Since the publication of our initial findings in 2005, there has been increased focus on the earliest phases of RA including the stages preceding the onset of joint swelling [13]. Whilst we were not able to study these, a clearer understanding of these earliest phases and how to define them [14,15,16] now opens the possibility of assessing when, during the natural history of RA, synovial pathology first develops and how this changes over time.

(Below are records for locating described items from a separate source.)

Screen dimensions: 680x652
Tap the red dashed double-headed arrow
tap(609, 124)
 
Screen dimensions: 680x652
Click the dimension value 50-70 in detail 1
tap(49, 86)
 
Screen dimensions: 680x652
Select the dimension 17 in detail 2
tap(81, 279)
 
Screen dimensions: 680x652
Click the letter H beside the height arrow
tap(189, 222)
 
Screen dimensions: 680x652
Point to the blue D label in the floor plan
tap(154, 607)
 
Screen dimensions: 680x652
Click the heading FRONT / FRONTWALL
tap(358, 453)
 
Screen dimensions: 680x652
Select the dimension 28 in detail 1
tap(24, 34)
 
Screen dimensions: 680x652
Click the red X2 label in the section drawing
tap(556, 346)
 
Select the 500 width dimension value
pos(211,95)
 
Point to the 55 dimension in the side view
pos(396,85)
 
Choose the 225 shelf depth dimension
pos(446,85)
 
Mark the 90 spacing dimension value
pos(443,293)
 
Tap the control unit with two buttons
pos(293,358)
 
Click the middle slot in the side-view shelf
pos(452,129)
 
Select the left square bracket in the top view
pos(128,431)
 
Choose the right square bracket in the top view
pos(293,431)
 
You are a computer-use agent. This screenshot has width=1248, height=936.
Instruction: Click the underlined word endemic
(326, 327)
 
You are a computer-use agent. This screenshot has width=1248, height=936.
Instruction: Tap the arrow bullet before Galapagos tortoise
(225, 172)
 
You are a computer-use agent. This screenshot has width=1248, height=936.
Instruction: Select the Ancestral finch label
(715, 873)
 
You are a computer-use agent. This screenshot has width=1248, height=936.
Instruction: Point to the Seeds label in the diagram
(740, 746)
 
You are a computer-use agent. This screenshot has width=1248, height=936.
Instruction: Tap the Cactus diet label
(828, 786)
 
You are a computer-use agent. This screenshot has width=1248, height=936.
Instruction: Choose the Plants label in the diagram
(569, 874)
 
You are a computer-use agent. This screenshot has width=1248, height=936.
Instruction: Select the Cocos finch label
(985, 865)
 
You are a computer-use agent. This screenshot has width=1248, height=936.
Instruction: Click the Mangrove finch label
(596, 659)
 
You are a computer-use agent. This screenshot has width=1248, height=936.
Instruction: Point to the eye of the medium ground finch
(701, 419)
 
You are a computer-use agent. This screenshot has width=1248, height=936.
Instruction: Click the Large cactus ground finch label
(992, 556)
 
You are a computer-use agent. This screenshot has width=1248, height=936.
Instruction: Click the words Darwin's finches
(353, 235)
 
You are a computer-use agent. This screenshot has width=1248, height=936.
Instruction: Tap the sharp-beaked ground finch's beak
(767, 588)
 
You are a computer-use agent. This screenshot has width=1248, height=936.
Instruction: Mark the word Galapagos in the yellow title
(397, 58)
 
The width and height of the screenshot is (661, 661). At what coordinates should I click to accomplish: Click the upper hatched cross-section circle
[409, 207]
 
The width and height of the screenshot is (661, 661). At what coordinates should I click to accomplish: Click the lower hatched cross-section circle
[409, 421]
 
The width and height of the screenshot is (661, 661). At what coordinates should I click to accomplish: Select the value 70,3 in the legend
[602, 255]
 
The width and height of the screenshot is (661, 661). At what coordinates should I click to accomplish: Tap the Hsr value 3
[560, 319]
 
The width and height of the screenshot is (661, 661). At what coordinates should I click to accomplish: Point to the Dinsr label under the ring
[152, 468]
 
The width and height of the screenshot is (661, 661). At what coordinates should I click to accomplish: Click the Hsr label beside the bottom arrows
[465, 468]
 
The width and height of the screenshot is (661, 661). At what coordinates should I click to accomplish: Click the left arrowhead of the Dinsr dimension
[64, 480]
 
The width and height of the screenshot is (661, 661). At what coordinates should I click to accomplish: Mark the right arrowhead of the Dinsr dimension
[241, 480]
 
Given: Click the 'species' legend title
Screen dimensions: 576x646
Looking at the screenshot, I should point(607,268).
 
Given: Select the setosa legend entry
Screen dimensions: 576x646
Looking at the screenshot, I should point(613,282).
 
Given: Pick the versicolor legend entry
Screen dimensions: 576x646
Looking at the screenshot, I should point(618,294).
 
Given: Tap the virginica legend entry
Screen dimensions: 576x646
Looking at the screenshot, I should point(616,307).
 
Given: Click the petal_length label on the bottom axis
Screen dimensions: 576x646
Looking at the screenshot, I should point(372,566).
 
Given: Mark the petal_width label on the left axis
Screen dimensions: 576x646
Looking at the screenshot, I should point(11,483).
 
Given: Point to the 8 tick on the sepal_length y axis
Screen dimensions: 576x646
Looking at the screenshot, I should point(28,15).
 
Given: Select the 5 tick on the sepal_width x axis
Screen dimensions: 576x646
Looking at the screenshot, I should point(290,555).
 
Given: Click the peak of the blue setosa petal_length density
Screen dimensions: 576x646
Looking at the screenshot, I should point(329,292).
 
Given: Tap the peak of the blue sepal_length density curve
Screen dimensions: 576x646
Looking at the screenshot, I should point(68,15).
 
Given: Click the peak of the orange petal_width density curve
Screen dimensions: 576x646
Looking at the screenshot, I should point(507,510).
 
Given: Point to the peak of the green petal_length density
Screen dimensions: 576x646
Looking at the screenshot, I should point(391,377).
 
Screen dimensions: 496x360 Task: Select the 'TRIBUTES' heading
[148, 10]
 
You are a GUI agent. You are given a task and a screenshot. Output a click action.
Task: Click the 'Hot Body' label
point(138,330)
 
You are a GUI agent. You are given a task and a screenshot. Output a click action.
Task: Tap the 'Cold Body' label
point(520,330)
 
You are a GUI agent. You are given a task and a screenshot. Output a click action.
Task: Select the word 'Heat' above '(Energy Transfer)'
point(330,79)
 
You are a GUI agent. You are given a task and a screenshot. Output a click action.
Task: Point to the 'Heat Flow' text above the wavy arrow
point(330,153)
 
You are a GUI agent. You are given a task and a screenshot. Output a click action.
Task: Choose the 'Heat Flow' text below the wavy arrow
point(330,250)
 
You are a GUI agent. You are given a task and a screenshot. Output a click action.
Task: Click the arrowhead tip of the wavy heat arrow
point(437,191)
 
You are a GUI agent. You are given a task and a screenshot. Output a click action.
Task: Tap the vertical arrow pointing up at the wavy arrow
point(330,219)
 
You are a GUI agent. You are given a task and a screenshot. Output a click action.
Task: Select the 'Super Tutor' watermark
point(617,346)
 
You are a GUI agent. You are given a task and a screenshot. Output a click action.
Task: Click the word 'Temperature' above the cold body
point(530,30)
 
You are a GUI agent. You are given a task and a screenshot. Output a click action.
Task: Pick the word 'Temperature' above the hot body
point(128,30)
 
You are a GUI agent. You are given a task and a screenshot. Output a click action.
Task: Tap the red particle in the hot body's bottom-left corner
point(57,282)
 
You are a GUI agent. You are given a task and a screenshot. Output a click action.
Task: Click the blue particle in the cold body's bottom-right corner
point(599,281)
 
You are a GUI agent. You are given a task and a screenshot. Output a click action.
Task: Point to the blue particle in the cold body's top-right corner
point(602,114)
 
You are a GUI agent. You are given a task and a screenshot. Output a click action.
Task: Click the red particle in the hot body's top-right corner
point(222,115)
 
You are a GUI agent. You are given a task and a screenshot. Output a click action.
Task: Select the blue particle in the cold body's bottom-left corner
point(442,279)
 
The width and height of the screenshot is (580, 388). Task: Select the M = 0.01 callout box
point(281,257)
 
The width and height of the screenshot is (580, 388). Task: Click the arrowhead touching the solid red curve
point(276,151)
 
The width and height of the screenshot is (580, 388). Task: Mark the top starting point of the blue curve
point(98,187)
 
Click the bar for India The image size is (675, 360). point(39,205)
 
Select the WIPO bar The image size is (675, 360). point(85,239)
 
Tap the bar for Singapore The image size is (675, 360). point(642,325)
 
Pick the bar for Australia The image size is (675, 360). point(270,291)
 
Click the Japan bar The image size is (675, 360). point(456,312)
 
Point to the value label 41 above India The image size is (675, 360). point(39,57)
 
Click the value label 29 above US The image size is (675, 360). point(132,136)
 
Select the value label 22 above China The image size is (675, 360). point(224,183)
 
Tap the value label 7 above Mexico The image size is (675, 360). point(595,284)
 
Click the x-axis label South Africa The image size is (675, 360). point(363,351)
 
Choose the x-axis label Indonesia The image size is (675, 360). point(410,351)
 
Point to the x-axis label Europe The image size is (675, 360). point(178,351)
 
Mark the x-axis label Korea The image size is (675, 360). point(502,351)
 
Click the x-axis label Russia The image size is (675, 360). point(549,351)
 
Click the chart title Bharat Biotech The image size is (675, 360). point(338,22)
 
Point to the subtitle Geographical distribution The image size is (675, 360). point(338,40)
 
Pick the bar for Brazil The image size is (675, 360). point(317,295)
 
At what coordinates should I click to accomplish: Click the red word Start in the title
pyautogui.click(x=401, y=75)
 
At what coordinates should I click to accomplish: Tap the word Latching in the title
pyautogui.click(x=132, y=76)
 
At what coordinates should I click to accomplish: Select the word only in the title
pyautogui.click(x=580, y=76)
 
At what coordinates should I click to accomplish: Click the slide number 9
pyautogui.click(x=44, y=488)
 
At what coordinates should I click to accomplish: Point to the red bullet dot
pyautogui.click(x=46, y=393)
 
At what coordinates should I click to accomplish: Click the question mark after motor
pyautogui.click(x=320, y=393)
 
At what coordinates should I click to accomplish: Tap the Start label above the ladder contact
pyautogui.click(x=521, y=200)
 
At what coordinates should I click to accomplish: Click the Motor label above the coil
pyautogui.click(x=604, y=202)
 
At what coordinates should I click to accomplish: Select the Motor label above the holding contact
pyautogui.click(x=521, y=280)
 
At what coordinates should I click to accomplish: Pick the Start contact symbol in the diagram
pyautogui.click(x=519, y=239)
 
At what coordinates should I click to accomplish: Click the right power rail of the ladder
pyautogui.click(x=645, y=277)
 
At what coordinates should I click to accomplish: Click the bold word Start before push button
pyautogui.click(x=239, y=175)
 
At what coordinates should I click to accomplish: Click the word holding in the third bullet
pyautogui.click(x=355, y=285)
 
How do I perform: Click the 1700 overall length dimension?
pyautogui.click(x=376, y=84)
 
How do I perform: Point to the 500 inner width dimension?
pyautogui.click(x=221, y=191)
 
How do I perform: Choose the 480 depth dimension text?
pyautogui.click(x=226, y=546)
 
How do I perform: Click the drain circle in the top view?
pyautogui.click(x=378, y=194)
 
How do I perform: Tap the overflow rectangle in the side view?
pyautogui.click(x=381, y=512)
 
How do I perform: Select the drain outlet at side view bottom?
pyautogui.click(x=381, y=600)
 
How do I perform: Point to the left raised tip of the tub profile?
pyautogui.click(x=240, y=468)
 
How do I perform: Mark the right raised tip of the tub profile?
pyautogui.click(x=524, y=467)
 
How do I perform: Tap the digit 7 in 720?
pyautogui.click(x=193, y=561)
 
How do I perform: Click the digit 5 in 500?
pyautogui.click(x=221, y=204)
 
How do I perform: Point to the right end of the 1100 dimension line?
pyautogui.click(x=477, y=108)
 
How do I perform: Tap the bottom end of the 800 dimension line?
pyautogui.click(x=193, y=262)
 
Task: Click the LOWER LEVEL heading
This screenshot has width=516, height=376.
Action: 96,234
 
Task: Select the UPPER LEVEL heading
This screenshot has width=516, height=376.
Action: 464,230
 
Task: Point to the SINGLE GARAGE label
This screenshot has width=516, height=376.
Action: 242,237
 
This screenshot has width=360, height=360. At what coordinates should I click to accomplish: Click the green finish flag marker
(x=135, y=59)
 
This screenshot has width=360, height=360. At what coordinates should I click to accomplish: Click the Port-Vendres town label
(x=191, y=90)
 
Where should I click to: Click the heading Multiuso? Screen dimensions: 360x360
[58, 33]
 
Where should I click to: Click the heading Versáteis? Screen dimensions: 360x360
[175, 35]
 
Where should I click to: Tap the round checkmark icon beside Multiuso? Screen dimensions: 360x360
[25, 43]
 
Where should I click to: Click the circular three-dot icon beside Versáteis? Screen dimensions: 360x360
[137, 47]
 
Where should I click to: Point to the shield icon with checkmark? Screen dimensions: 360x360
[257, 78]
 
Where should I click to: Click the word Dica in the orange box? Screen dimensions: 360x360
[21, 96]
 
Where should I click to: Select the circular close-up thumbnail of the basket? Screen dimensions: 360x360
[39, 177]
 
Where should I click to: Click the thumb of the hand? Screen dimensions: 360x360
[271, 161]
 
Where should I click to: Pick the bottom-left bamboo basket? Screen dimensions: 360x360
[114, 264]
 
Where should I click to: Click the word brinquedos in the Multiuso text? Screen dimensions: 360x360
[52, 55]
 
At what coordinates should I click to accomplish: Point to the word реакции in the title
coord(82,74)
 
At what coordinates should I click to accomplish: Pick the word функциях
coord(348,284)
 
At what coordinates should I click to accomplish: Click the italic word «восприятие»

In the context of this, an important prospective study by de Hair and colleagues assessed the synovium in seropositive individuals without clinical arthritis [17]. In most individuals, there was no significant subclinical synovitis and no clear association between the presence of inflammatory cells and subsequent development of arthritis, although there was a trend towards an association between synovial CD3+ T cell numbers and later progression to arthritis [17]. The availability of new methodologies, including single-cell RNA sequencing, is beginning to shed important new light on disease processes operating in the joints of patients with established RA [18]. Applying these technologies to the study of synovium from carefully phenotyped patients with, and at risk of, RA in whom disease durations are captured in a standardised way [16] should shed new light on processes driving the establishment of RA as a joint centric disease.